**EXERCISE:**
Could you copy verbatim the stretch of lines from the one containing "Given: Open the TV Shows library icon" through the last line below, leaving the pictures out?

**DATA EXCERPTS:**
________________
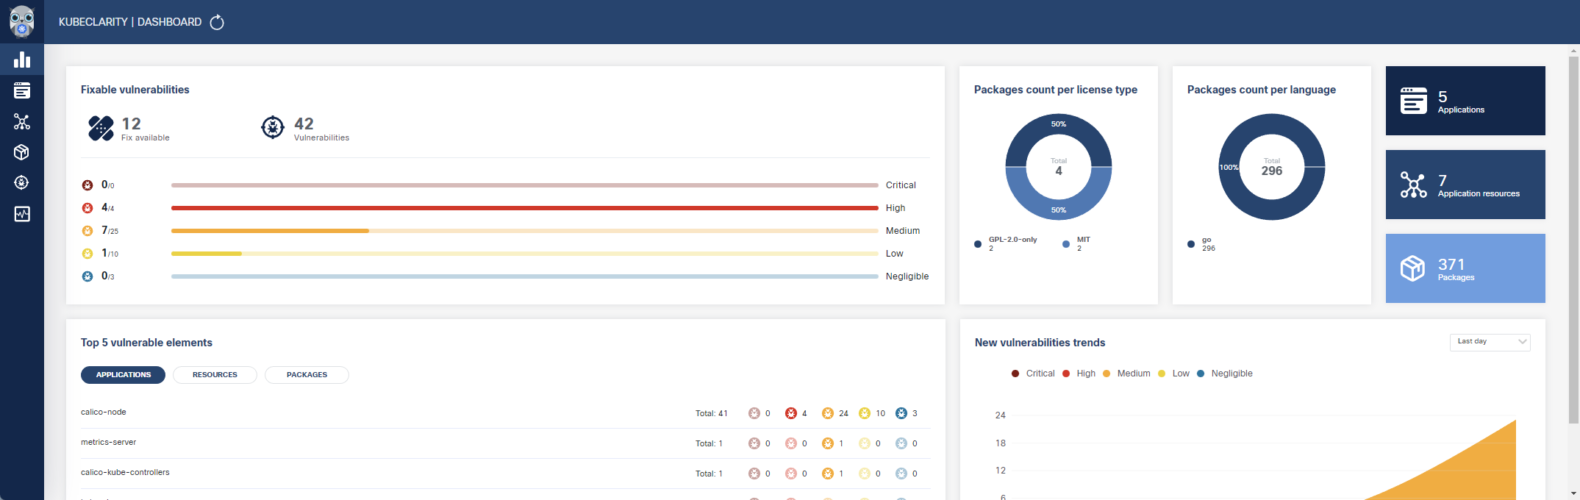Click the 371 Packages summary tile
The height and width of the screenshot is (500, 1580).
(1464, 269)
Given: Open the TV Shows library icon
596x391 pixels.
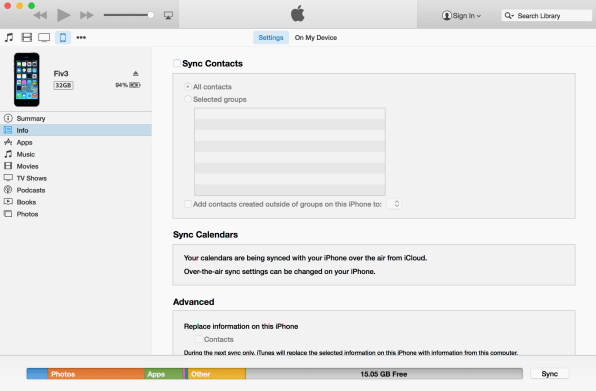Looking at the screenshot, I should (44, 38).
________________
**WRITTEN SOLUTION:**
Given: Open the TV Shows library icon
596x391 pixels.
Looking at the screenshot, I should (44, 38).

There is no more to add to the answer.